On systems where historical geometry is available between sessions, user agents may wish to clear or delete real-world geometry to avoid giving sites access to historical data, or giving other applications access to data generated during the browsing session.

For example, at session start the user agent might clear any historical data present on the system, only using data generated by the sensors in the current user's context. This approach might require the user to spend time scanning their environment before the AR experience can execute.

Similarly, the user agent might clear any real-world geometry data generated by the browsing session when the session ends. This may be complicated or impossible if the underlying AR subsystem has has merged some of this geometry with its larger real world understanding; for example, merging newly discovered floor planes into a larger plane that includes historical data.

The approach that a user agent takes will likely depend upon the mechanisms offered by the underlying AR system. For example, a subsystem may have mechanisms for sandboxing real-world geometry between app sessions.

Object or Image Identification

Another type of real-world data access is the ability to detect objects or images in the scene. Such identification might include 3D object detection (e.g. identifying and tracking a 'dining room table') or 2D planar image detection (e.g. identifying and tracking a poster of Rick Astley).

Threat Vectors

Depending upon how the API is structured, the user may not know what objects the site is looking for.
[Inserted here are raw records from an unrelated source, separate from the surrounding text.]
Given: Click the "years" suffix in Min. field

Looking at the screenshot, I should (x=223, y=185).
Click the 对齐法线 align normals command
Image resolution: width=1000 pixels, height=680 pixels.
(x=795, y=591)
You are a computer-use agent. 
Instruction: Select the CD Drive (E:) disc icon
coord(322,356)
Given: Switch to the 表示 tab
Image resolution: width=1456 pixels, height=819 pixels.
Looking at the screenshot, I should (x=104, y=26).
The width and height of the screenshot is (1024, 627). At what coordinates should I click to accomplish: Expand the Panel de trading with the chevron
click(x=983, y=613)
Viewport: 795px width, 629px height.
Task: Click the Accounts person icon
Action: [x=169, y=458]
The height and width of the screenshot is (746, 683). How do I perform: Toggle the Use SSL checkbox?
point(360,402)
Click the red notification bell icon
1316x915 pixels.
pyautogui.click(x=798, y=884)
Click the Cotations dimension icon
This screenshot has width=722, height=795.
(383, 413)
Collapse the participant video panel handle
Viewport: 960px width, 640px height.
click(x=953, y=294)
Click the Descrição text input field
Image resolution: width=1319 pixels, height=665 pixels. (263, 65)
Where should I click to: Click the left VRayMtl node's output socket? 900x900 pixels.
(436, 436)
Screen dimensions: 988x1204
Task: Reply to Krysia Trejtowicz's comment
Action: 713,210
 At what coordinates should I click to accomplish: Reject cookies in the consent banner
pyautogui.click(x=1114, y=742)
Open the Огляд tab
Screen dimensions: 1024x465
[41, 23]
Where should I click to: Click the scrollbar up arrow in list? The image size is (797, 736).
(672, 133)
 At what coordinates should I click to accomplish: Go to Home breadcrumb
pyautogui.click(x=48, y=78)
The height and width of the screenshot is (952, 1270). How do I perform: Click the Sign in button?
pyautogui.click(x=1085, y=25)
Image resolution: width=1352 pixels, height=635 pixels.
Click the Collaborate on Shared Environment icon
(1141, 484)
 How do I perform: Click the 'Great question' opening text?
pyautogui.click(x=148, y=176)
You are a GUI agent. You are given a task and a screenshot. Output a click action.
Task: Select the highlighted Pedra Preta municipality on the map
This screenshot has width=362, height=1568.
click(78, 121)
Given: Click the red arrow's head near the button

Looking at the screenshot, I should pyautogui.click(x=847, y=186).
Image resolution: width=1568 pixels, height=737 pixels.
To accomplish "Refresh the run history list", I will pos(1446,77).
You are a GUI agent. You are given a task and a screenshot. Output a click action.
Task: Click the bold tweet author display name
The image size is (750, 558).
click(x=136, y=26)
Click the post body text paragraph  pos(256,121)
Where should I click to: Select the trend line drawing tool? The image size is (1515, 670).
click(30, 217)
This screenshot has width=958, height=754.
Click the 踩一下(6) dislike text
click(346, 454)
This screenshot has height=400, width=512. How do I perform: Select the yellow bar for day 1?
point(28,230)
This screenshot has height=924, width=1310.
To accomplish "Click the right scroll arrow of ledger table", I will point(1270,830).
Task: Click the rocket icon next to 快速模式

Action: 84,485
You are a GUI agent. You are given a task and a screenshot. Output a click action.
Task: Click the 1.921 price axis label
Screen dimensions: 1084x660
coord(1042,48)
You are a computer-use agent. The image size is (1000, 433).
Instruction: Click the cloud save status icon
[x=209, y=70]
For example, if an API accepts a set of reference images and attempts to match them in the real world, the user likely would not know what those references images are.

Using such APIs, the site could gain information about what is present in the user's environment, such as:

  • Detecting that there is high-denomination money
  • Detecting valuable furniture or electronics
  • Detecting publicly visible objects or images such as storefront signs

This capability exposes several threat vectors including:

Location Identification
  • Storefront signs, or similarly known images, might allow a site to determine a user's location
  • Publicly visible QR or barcodes could allow a site to track user location
  • A unique configuration of a set of known objects (e.g. picnic tables) might allow a site to recognize the user's location (by knowing the configuration of picnic tables in parks)
User Profiling
  • Identifying expensive items, particularly in conjunction with location, could allow a bad actor to determine targets for real-world burglary
  • Identifying expensive items or currency could allow demographic-based ad targeting
Compromising Information
  • Identifying embarrassing imagery in the user's space might allow a site to embarrass the user
Unique Codes
  • Detecting QR or bar codes in the scene could allow a site to determine the presence of specific objects, or user's location
Obscuring Real-World Data
  • Detecting and obscuring certain objects in the user's field of view could pose safety issues for the user. For example, a site might detect stop signs and obscure them.

Possible Mitigations for Object Detection

Throttling

Limiting the number of objects or images that the site can identify in a given session could help protect the user from broad-ranging attacks.

User-Visible Queries

If the user has the ability to visualize what the site is looking for (e.g. the ability to preview reference images), this could help the user ensure that only relevant information to their task is being searched for.

Limited Location or Tracking

A user agent may choose to prevent a site from accessing specific locations, or the ability to track identified objects. Such limitations could mitigate certain threat vectors (such as identifying the exact configuration of objects). However, even a declarative method (e.g. "place this 3D model on a $100 bill") could allow the site to know that certain objects are in the scene (e.g. when the site knows the model is placed).

Composition Rules

A user agent or underlying systems could establish rules for how imagery is composited into the user's field of view, to prevent obscuring important objects or critical parts of the user's vision, to ensure user safety.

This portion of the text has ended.